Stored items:
####

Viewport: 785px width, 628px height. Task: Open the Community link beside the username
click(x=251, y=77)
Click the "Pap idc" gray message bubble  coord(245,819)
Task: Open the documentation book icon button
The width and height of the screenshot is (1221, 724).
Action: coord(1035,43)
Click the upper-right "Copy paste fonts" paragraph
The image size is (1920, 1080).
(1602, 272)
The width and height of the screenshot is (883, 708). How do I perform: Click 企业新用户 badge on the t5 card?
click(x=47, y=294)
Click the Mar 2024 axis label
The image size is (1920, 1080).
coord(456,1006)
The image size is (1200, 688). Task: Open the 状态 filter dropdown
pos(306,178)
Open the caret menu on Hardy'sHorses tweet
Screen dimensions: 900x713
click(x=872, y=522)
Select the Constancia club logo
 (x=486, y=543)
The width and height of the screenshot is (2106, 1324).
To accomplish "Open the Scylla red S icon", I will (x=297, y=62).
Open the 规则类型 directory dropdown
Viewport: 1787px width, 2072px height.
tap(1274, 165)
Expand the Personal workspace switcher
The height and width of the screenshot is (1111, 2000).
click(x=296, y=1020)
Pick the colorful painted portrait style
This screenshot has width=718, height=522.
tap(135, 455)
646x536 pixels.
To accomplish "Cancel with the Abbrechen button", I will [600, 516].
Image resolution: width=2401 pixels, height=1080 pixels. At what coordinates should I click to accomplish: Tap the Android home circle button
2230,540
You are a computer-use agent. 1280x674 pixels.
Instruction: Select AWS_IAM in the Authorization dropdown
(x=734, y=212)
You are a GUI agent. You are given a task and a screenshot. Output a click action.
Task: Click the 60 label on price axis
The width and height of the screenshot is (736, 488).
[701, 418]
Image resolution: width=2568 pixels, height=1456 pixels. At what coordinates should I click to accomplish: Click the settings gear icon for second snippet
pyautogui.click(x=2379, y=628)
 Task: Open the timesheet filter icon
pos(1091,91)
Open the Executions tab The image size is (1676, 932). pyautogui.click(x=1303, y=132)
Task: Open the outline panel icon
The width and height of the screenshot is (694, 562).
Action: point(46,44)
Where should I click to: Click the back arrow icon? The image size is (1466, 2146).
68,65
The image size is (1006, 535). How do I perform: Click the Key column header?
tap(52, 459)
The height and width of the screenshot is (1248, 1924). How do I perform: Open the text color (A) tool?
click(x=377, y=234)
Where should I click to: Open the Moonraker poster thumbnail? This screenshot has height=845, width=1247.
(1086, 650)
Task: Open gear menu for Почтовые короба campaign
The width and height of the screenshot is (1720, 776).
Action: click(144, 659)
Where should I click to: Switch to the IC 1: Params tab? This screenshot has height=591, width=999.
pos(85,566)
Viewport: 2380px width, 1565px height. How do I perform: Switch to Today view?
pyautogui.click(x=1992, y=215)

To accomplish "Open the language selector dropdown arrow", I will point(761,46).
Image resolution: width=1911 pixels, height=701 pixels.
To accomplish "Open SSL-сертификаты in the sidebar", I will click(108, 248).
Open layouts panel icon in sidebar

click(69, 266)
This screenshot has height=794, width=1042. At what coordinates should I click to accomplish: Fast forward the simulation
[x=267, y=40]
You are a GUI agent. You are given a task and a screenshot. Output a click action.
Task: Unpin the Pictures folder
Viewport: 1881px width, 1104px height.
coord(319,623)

####

Format all the rows above as a JSON list of strings, one string per line, leaving out blank lines.

_COMPLETED EXERCISE:_
[
  "Viewport: 785px width, 628px height. Task: Open the Community link beside the username",
  "click(x=251, y=77)",
  "Click the \"Pap idc\" gray message bubble  coord(245,819)",
  "Task: Open the documentation book icon button",
  "The width and height of the screenshot is (1221, 724).",
  "Action: coord(1035,43)",
  "Click the upper-right \"Copy paste fonts\" paragraph",
  "The image size is (1920, 1080).",
  "(1602, 272)",
  "The width and height of the screenshot is (883, 708). How do I perform: Click 企业新用户 badge on the t5 card?",
  "click(x=47, y=294)",
  "Click the Mar 2024 axis label",
  "The image size is (1920, 1080).",
  "coord(456,1006)",
  "The image size is (1200, 688). Task: Open the 状态 filter dropdown",
  "pos(306,178)",
  "Open the caret menu on Hardy'sHorses tweet",
  "Screen dimensions: 900x713",
  "click(x=872, y=522)",
  "Select the Constancia club logo",
  " (x=486, y=543)",
  "The width and height of the screenshot is (2106, 1324).",
  "To accomplish \"Open the Scylla red S icon\", I will (x=297, y=62).",
  "Open the 规则类型 directory dropdown",
  "Viewport: 1787px width, 2072px height.",
  "tap(1274, 165)",
  "Expand the Personal workspace switcher",
  "The height and width of the screenshot is (1111, 2000).",
  "click(x=296, y=1020)",
  "Pick the colorful painted portrait style",
  "This screenshot has width=718, height=522.",
  "tap(135, 455)",
  "646x536 pixels.",
  "To accomplish \"Cancel with the Abbrechen button\", I will [600, 516].",
  "Image resolution: width=2401 pixels, height=1080 pixels. At what coordinates should I click to accomplish: Tap the Android home circle button",
  "2230,540",
  "You are a computer-use agent. 1280x674 pixels.",
  "Instruction: Select AWS_IAM in the Authorization dropdown",
  "(x=734, y=212)",
  "You are a GUI agent. You are given a task and a screenshot. Output a click action.",
  "Task: Click the 60 label on price axis",
  "The width and height of the screenshot is (736, 488).",
  "[701, 418]",
  "Image resolution: width=2568 pixels, height=1456 pixels. At what coordinates should I click to accomplish: Click the settings gear icon for second snippet",
  "pyautogui.click(x=2379, y=628)",
  " Task: Open the timesheet filter icon",
  "pos(1091,91)",
  "Open the Executions tab The image size is (1676, 932). pyautogui.click(x=1303, y=132)",
  "Task: Open the outline panel icon",
  "The width and height of the screenshot is (694, 562).",
  "Action: point(46,44)",
  "Where should I click to: Click the back arrow icon? The image size is (1466, 2146).",
  "68,65",
  "The image size is (1006, 535). How do I perform: Click the Key column header?",
  "tap(52, 459)",
  "The height and width of the screenshot is (1248, 1924). How do I perform: Open the text color (A) tool?",
  "click(x=377, y=234)",
  "Where should I click to: Open the Moonraker poster thumbnail? This screenshot has height=845, width=1247.",
  "(1086, 650)",
  "Task: Open gear menu for Почтовые короба campaign",
  "The width and height of the screenshot is (1720, 776).",
  "Action: click(144, 659)",
  "Where should I click to: Switch to the IC 1: Params tab? This screenshot has height=591, width=999.",
  "pos(85,566)",
  "Viewport: 2380px width, 1565px height. How do I perform: Switch to Today view?",
  "pyautogui.click(x=1992, y=215)",
  "To accomplish \"Open the language selector dropdown arrow\", I will point(761,46).",
  "Image resolution: width=1911 pixels, height=701 pixels.",
  "To accomplish \"Open SSL-сертификаты in the sidebar\", I will click(108, 248).",
  "Open layouts panel icon in sidebar",
  "click(69, 266)",
  "This screenshot has height=794, width=1042. At what coordinates should I click to accomplish: Fast forward the simulation",
  "[x=267, y=40]",
  "You are a GUI agent. You are given a task and a screenshot. Output a click action.",
  "Task: Unpin the Pictures folder",
  "Viewport: 1881px width, 1104px height.",
  "coord(319,623)"
]